**The records**
__________________________________________________

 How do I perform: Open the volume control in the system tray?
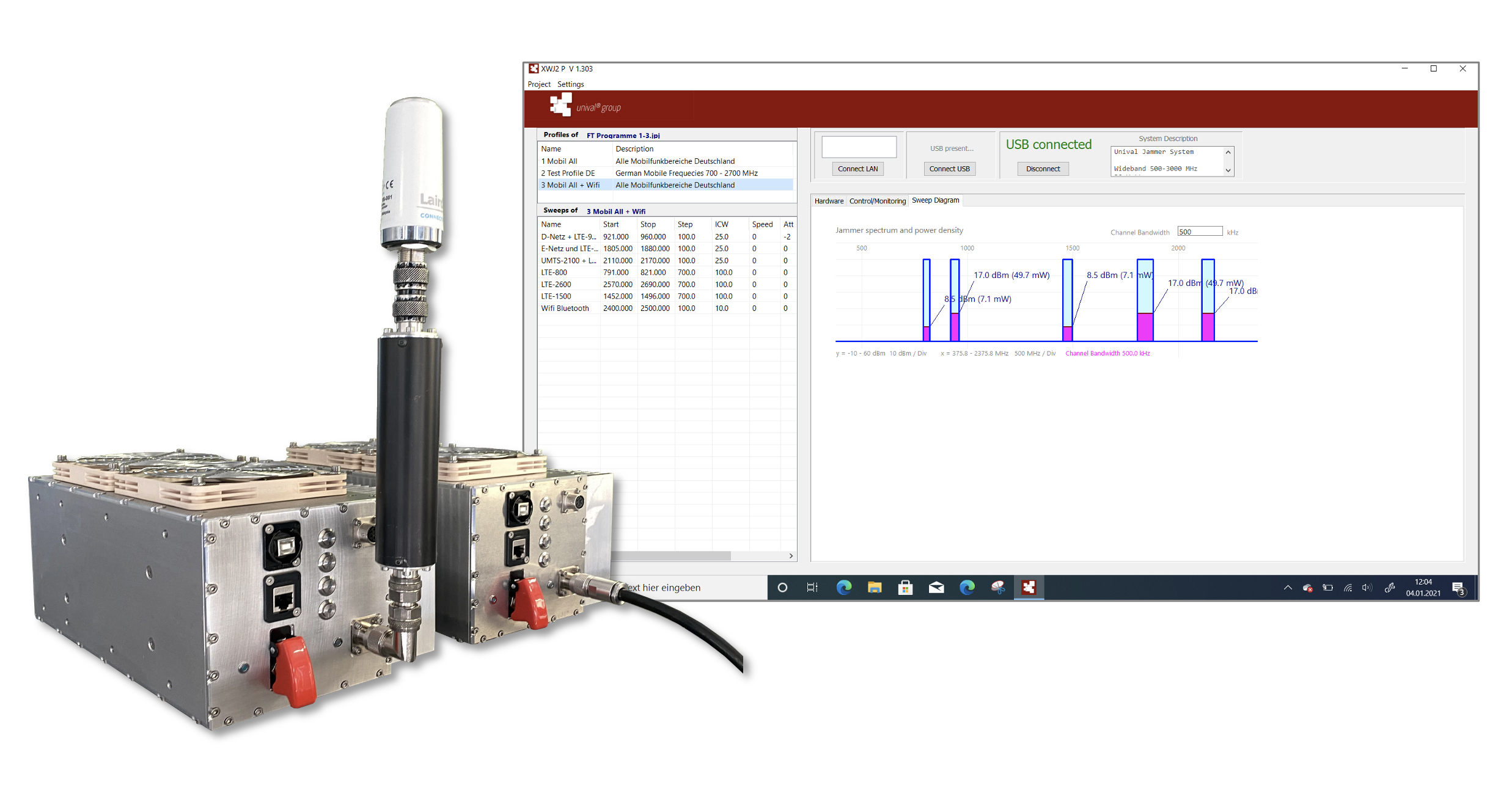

__________________________________________________

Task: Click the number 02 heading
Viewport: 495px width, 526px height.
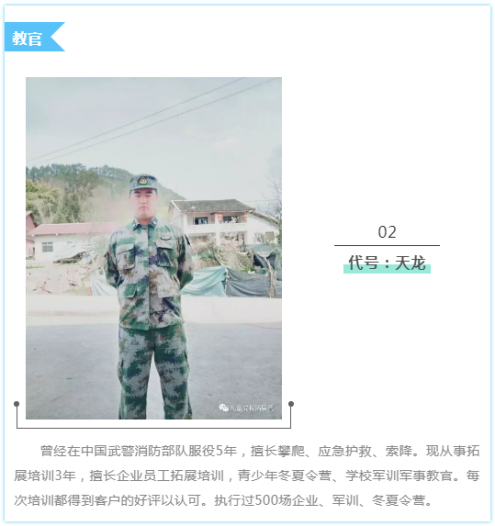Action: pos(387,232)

__________________________________________________

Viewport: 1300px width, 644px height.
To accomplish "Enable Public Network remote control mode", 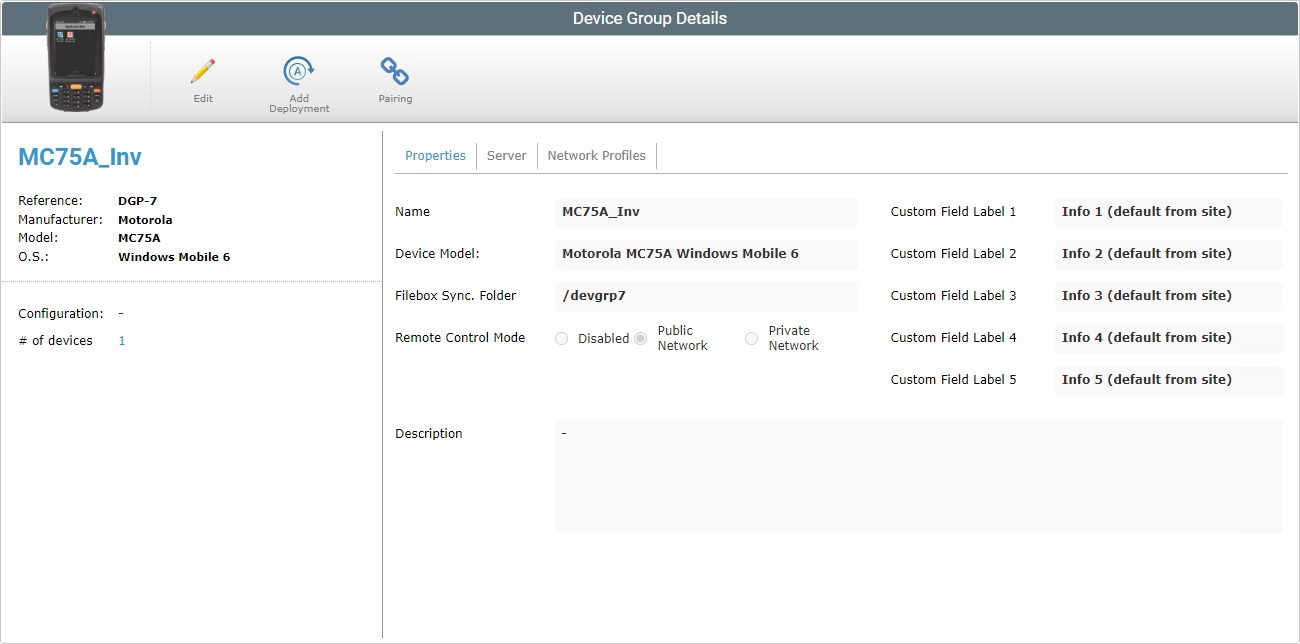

__________________________________________________

**Set problem**
Give back everything in the records from the line containing "Task: Click the number 02 heading" down to the line containing "Action: pos(387,232)", both lines included, and leave out the pictures.

**Output**
Task: Click the number 02 heading
Viewport: 495px width, 526px height.
Action: pos(387,232)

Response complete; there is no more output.